We've Moved to the AWS Docs! 🚀
This content has been updated and relocated to improve your experience. Please visit our new site for the latest version: AWS EKS Best Practices Guide on the AWS Docs
Bookmarks and links will continue to work, but we recommend updating them for faster access in the future.
Kubernetes Control Plane¶
The Kubernetes control plane consists of the Kubernetes API Server, Kubernetes Controller Manager, Scheduler and other components that are required for Kubernetes to function. Scalability limits of these components are different depending on what you’re running in the cluster, but the areas with the biggest impact to scaling include the Kubernetes version, utilization, and individual Node scaling.
Use EKS 1.24 or above¶
EKS 1.24 introduced a number of changes and switches the container runtime to containerd instead of docker. Containerd helps clusters scale by increasing individual node performance by limiting container runtime features to closely align with Kubernetes’ needs. Containerd is available in every supported version of EKS and if you would like to switch to containerd in versions prior to 1.24 please use the --container-runtime
bootstrap flag.
Limit workload and node bursting¶
Attention
To avoid reaching API limits on the control plane you should limit scaling spikes that increase cluster size by double digit percentages at a time (e.g. 1000 nodes to 1100 nodes or 4000 to 4500 pods at once).
The EKS control plane will automatically scale as your cluster grows, but there are limits on how fast it will scale. When you first create an EKS cluster the Control Plane will not immediately be able to scale to hundreds of nodes or thousands of pods. To read more about how EKS has made scaling improvements see this blog post.
Scaling large applications requires infrastructure to adapt to become fully ready (e.g. warming load balancers). To control the speed of scaling make sure you are scaling based on the right metrics for your application. CPU and memory scaling may not accurately predict your application constraints and using custom metrics (e.g. requests per second) in Kubernetes Horizontal Pod Autoscaler (HPA) may be a better scaling option.
To use a custom metric see the examples in the Kubernetes documentation. If you have more advanced scaling needs or need to scale based on external sources (e.g. AWS SQS queue) then use KEDA for event based workload scaling.
Scale nodes and pods down safely¶
Replace long running instances¶
Replacing nodes regularly keeps your cluster healthy by avoiding configuration drift and issues that only happen after extended uptime (e.g. slow memory leaks). Automated replacement will give you good process and practices for node upgrades and security patching. If every node in your cluster is replaced regularly then there is less toil required to maintain separate processes for ongoing maintenance.

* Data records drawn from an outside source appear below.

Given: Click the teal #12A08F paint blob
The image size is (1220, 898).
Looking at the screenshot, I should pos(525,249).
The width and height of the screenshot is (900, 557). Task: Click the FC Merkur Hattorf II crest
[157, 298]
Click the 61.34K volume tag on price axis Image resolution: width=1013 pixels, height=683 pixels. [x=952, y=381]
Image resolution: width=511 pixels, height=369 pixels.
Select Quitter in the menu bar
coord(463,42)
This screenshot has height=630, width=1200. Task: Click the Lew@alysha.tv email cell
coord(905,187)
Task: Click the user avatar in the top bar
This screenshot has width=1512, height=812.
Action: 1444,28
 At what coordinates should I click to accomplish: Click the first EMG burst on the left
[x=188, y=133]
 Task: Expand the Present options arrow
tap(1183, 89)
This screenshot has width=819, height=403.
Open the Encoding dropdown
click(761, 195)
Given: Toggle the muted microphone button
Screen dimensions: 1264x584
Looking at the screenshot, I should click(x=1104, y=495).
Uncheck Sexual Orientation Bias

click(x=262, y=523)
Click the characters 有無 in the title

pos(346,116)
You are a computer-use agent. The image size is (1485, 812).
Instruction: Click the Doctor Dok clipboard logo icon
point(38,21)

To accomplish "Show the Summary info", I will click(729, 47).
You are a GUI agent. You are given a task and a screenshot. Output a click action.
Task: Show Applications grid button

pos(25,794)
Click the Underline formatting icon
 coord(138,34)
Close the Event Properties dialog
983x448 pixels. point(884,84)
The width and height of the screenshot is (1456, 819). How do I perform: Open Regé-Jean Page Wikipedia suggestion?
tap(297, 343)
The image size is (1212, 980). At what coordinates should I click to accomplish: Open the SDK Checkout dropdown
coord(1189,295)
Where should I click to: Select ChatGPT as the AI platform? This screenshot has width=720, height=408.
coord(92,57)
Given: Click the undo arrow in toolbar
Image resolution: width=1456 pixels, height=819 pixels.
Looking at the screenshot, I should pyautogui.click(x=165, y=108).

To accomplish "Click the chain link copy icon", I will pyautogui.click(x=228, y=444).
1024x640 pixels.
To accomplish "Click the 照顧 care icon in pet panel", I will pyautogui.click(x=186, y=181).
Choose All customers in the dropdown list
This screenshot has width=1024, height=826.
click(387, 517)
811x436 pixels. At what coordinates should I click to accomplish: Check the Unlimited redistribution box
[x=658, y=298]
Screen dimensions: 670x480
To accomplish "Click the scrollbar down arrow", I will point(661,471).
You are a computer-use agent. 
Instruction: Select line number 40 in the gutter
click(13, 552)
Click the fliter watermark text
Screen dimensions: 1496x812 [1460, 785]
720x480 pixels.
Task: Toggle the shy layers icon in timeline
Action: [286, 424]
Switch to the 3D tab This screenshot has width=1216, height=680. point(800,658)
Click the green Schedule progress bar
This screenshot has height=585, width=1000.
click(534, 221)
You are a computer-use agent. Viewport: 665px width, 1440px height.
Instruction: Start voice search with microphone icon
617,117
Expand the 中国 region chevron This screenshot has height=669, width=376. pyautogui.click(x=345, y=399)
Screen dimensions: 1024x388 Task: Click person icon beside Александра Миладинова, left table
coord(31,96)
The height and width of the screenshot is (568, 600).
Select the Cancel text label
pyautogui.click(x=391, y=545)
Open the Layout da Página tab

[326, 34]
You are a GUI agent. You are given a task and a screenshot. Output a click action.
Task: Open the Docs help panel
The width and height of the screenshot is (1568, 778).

Use Karpenter’s time to live (TTL) settings to replace instances after they’ve been running for a specified amount of time. Self managed node groups can use the max-instance-lifetime
setting to cycle nodes automatically. Managed node groups do not currently have this feature but you can track the request here on GitHub.
Remove underutilized nodes¶
You can remove nodes when they have no running workloads using the scale down threshold in the Kubernetes Cluster Autoscaler with the --scale-down-utilization-threshold
or in Karpenter you can use the ttlSecondsAfterEmpty
provisioner setting.
Use pod disruption budgets and safe node shutdown¶
Removing pods and nodes from a Kubernetes cluster requires controllers to make updates to multiple resources (e.g. EndpointSlices). Doing this frequently or too quickly can cause API server throttling and application outages as changes propogate to controllers. Pod Disruption Budgets are a best practice to slow down churn to protect workload availability as nodes are removed or rescheduled in a cluster.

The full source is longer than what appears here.